Supplied entries ::
-------------------------

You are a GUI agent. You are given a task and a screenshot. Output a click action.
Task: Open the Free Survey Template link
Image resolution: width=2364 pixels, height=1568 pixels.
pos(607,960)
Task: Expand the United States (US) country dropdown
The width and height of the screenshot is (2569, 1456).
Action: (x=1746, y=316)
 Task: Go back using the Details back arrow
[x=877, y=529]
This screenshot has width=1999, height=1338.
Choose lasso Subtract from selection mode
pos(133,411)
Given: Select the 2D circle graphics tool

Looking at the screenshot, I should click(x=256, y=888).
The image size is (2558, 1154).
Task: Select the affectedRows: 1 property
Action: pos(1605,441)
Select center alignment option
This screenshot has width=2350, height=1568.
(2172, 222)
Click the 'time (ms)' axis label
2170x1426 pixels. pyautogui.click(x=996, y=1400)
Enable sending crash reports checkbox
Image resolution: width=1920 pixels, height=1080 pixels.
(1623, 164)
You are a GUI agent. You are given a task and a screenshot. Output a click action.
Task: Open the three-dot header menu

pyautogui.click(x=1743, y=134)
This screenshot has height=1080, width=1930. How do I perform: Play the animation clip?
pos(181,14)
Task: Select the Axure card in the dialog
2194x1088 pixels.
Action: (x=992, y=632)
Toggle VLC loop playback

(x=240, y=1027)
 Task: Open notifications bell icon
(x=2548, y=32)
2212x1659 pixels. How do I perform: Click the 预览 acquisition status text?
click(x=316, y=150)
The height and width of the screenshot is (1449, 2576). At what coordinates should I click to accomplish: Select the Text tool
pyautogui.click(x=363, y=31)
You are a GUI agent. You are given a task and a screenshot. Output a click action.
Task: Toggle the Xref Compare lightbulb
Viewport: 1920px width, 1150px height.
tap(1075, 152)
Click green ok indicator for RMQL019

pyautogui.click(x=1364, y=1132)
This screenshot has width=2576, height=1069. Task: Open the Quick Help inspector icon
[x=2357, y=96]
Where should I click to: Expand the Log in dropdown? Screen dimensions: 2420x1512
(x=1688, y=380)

-------------------------

What is needed :: Up to and including the last line above, starting with the line that contains "Task: Toggle the Xref Compare lightbulb", return each line exactly and nothing else.

Result for this task ::
Task: Toggle the Xref Compare lightbulb
Viewport: 1920px width, 1150px height.
tap(1075, 152)
Click green ok indicator for RMQL019

pyautogui.click(x=1364, y=1132)
This screenshot has width=2576, height=1069. Task: Open the Quick Help inspector icon
[x=2357, y=96]
Where should I click to: Expand the Log in dropdown? Screen dimensions: 2420x1512
(x=1688, y=380)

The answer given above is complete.